HON. MARIANNE O. BATTANI
Before the Court is Defendant Service Tool Co., LLC's Motion for Summary Judgment pursuant to Fed. R. Civ. P. 56. Plaintiff Russell Johnson filed the instant lawsuit seeking damages for injuries he sustained in a hunting accident when he used a cargo tie-down ratchet strap (the "Regal Strap"), distributed by Defendant Service Tool, as a replacement for a treestand support strap; the strap's stitching separated from the wedding; and Plaintiff fell 20 feet to the ground. Plaintiff filed a two-count complaint, alleging negligence and gross negligence. (Doc. No. 15, Ex. B). Defendant maintains that Plaintiff's claims cannot survive because Plaintiff fails to show that Defendant, as a non-manufacturer seller, breached any duty under Mich. Comp. Law § 600.2947(6).

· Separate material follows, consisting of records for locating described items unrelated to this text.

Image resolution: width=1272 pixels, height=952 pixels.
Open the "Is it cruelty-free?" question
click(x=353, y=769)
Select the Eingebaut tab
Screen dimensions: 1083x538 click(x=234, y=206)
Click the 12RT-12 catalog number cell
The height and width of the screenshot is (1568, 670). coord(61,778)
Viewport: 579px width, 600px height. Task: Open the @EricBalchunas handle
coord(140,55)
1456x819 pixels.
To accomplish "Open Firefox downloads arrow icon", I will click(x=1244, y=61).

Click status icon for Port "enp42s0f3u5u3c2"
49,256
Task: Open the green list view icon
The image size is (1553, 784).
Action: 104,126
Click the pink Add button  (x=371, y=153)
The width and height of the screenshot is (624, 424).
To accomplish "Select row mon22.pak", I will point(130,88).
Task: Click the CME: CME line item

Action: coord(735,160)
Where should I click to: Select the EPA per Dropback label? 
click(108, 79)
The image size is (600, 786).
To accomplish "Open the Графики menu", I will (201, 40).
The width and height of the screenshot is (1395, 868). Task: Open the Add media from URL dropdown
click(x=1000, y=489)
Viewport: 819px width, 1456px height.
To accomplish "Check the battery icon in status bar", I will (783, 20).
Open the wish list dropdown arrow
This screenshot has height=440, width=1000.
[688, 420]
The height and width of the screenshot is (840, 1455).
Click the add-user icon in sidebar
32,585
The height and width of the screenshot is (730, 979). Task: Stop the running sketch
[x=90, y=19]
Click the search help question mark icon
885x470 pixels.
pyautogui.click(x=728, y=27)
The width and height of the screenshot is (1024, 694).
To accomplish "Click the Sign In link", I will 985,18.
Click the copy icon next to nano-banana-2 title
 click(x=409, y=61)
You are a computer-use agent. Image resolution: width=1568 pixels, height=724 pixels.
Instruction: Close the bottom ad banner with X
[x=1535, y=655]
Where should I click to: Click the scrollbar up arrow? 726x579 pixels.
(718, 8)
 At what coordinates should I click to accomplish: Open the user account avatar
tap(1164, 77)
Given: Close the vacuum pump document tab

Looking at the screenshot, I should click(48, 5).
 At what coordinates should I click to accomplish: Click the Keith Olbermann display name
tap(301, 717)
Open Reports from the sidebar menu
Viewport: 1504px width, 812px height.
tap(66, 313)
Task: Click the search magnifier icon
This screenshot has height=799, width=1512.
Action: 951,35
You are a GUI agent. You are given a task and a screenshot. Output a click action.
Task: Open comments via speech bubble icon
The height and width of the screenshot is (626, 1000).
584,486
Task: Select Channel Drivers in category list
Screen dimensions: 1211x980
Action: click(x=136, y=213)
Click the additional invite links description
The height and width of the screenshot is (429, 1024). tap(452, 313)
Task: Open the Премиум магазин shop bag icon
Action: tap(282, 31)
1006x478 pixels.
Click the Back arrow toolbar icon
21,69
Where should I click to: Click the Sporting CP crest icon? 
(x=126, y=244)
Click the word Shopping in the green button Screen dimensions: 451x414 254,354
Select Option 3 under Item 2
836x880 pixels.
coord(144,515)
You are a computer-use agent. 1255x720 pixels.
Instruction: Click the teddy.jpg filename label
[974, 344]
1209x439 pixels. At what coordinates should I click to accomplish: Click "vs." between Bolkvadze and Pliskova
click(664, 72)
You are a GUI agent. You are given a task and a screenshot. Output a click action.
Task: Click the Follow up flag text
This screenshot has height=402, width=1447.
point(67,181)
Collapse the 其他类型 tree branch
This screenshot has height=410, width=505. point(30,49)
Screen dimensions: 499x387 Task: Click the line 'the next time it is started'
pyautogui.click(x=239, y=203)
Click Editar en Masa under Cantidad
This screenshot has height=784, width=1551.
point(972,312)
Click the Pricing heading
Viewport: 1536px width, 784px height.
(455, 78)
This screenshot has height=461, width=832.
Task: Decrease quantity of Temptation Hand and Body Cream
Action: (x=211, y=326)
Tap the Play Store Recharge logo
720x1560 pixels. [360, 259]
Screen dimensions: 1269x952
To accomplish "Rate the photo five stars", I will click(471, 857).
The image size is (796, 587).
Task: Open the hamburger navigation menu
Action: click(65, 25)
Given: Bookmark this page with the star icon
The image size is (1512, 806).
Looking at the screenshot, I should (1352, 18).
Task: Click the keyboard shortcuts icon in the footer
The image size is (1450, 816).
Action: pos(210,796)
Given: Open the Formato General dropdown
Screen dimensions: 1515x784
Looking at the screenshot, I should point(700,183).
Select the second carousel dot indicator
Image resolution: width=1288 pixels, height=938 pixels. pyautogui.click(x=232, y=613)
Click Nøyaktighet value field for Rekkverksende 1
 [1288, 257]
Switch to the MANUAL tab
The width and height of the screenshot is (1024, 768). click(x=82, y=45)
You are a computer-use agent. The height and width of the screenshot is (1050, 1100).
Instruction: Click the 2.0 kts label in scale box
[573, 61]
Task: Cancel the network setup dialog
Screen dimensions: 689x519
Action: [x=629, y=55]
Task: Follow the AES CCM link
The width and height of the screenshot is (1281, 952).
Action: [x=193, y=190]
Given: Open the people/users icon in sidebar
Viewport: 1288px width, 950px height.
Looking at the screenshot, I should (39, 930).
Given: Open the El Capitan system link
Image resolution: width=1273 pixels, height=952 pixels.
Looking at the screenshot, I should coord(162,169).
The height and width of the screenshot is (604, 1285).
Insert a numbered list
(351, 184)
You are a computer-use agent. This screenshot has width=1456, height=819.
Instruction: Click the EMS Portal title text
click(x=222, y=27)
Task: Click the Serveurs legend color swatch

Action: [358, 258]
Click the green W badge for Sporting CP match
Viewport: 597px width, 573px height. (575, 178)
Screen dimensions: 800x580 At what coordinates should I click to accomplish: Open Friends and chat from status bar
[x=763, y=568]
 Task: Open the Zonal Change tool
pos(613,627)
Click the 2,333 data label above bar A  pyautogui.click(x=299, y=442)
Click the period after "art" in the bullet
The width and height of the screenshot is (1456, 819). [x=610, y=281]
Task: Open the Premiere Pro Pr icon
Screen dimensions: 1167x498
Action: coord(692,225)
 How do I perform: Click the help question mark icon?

Defendant further raises three defenses: (1) Plaintiff's use of the cargo tie-down strap to support a treestand is an unforeseeable misuse; (2) Plaintiff's own comparative negligence in using the treestand precludes any recovery; and (3) the non-party Dunham's Sports is at fault for knowingly selling Plaintiff the treestand without a supporting strap or instruction manual. For the reasons that follow, the Court GRANTS Defendant's motion.
Federal Rule of Civil Procedure 56(a) authorizes a court to grant summary judgment if "the movant shows there is no genuine dispute as to any material fact and the movant is entitled to judgment as a matter of law." There is no genuine issue of material fact if there is no factual dispute that could affect the legal outcome on the issue. Anderson v. Liberty Lobby, Inc., 477 U.S. 242, 248 (1986). In determining whether to grant summary judgment, this Court "must construe the evidence and draw all reasonable inferences in favor of the nonmoving party." Hawkins v. Anheuser-Busch, Inc., 517 F.3d 321, 332 (6th Cir. 2008). However, the nonmoving party "cannot rely merely on allegations but must set out specific facts showing a genuine issue for trial." Chappell v. City of Cleveland, 585 F.3d 901, 906 (6th Cir. 2009).
On October 10, 2013, Plaintiff Russell Johnson purchased a floor model treestand from Dunham's Sports ("Dunham"). Since the treestand was an incomplete set missing components such as its supporting strap and instructional manual, Plaintiff signed a waiver stating he has "inspect[ed] and [was] satisfied with the condition of the product, packaging, materials and parts included with the tree stand." (Doc. 15, Ex. G). To replace the missing support strap, Mr. Johnson purchased a Regal 2-pc. 1?x15' Ratchet Tie-Down Set ("Regal Strap"), which is the product at issue.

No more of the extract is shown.